From left to right: Linda Rouleau, Audrey-Anne Cyr, Isabelle Le Breton-Miller, Danny Miller, Robert Nason and Thorsten M. Pieper

The Chair of Succession and Family Enterprise warmly congratulates Audrey-Anne Cyr who successfully defended her doctoral thesis entitled: Relational Modes of Management in Family Business: Relational Plurality, Configuration and Embedding, on February 14, 2022. The new HEC Montréal doctor of administration defended the results of three research projects whose objective is to clarify and broaden understanding of the issues surrounding the multiple forms of interpersonal relationships, their contingent role and value, and the ways in which they become embedded in family businesses.

Based on an impressive literature review of the last 20 years, consisting of 330 articles, the researcher first develops a multifaceted lens for studying the pluralistic nature of social relations in organizational contexts. Then, by adopting a configurational approach through case analysis, Audrey-Anne Cyr explores how individuals shape and manage interpersonal relationships in long-lived family businesses and provide factual evidence on the functioning of social capital in family firms. The results suggest, among other things, that these firms tend to specialize into the development of a specific pair of relational configurations over time. This thesis highlights the many relational paths to durable social and economic performance across family businesses. Finally, in the third study, she revisits the literature on family firms in the light of the findings of her thesis. The theoretical work conducted in this last chapter invites us to reconsider the basis on which family and non-family businesses are compared. It also highlights the different types of performance (i.e., economic and/or social) generated by the relational configurations observed in family firms.

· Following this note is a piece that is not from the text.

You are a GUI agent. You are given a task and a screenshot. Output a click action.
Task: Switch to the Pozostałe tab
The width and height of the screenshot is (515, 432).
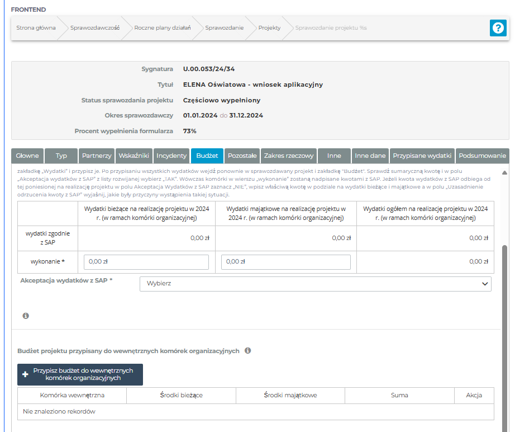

The jury was composed of Linda Rouleau, committee chair and professor in the Department of Management at HEC Montréal, Isabelle Le Breton-Miller, thesis supervisor and holder of the Chair of Succession and Family Enterprise at HEC Montréal, Robert Nason, jury member and associate professor in the Desautels Faculty of Management at McGill University, Torsten M. Pieper, external examiner and associate professor at the Belk College of Business, University of North Carolina at Charlotte, and Charlotte Blanche, assistant professor in the Department of Management at HEC Montréal who acted on behalf of HEC Montréal’s director.